Reproduce all of the records below word for word, keeping every line as it stands.

__Items__.
· · · · ·

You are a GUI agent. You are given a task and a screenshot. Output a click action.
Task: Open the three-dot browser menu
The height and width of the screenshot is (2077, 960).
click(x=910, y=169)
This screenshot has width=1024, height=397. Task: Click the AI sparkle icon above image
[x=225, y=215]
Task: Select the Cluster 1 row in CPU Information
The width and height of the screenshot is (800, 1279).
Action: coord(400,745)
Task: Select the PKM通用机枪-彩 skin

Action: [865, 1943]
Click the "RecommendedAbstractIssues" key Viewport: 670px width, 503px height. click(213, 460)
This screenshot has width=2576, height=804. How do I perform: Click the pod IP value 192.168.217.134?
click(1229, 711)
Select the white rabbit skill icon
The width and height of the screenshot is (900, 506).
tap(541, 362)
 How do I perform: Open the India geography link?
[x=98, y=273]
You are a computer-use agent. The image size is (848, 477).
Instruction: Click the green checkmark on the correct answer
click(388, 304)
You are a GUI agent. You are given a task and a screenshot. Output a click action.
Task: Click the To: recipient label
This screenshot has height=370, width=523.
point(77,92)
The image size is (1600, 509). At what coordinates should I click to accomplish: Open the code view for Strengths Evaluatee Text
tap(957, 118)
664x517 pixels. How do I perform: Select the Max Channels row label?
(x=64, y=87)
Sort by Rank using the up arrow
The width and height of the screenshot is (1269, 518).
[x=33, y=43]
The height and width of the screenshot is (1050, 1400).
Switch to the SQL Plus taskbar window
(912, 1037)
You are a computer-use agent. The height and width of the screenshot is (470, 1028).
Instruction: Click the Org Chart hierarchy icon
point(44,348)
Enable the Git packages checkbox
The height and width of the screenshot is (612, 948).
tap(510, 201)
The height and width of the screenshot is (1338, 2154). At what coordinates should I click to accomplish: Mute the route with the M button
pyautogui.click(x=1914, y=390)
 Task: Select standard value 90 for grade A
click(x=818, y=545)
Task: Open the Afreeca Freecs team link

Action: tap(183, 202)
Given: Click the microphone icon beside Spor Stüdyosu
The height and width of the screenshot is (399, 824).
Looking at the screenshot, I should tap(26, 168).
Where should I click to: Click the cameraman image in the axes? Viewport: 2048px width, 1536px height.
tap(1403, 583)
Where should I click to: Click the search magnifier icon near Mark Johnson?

· · · · ·

__Response below__.
You are a GUI agent. You are given a task and a screenshot. Output a click action.
Task: Open the three-dot browser menu
The height and width of the screenshot is (2077, 960).
click(x=910, y=169)
This screenshot has width=1024, height=397. Task: Click the AI sparkle icon above image
[x=225, y=215]
Task: Select the Cluster 1 row in CPU Information
The width and height of the screenshot is (800, 1279).
Action: coord(400,745)
Task: Select the PKM通用机枪-彩 skin

Action: [865, 1943]
Click the "RecommendedAbstractIssues" key Viewport: 670px width, 503px height. click(213, 460)
This screenshot has width=2576, height=804. How do I perform: Click the pod IP value 192.168.217.134?
click(1229, 711)
Select the white rabbit skill icon
The width and height of the screenshot is (900, 506).
tap(541, 362)
 How do I perform: Open the India geography link?
[x=98, y=273]
You are a computer-use agent. The image size is (848, 477).
Instruction: Click the green checkmark on the correct answer
click(388, 304)
You are a GUI agent. You are given a task and a screenshot. Output a click action.
Task: Click the To: recipient label
This screenshot has height=370, width=523.
point(77,92)
The image size is (1600, 509). At what coordinates should I click to accomplish: Open the code view for Strengths Evaluatee Text
tap(957, 118)
664x517 pixels. How do I perform: Select the Max Channels row label?
(x=64, y=87)
Sort by Rank using the up arrow
The width and height of the screenshot is (1269, 518).
[x=33, y=43]
The height and width of the screenshot is (1050, 1400).
Switch to the SQL Plus taskbar window
(912, 1037)
You are a computer-use agent. The height and width of the screenshot is (470, 1028).
Instruction: Click the Org Chart hierarchy icon
point(44,348)
Enable the Git packages checkbox
The height and width of the screenshot is (612, 948).
tap(510, 201)
The height and width of the screenshot is (1338, 2154). At what coordinates should I click to accomplish: Mute the route with the M button
pyautogui.click(x=1914, y=390)
 Task: Select standard value 90 for grade A
click(x=818, y=545)
Task: Open the Afreeca Freecs team link

Action: tap(183, 202)
Given: Click the microphone icon beside Spor Stüdyosu
The height and width of the screenshot is (399, 824).
Looking at the screenshot, I should tap(26, 168).
Where should I click to: Click the cameraman image in the axes? Viewport: 2048px width, 1536px height.
tap(1403, 583)
Where should I click to: Click the search magnifier icon near Mark Johnson?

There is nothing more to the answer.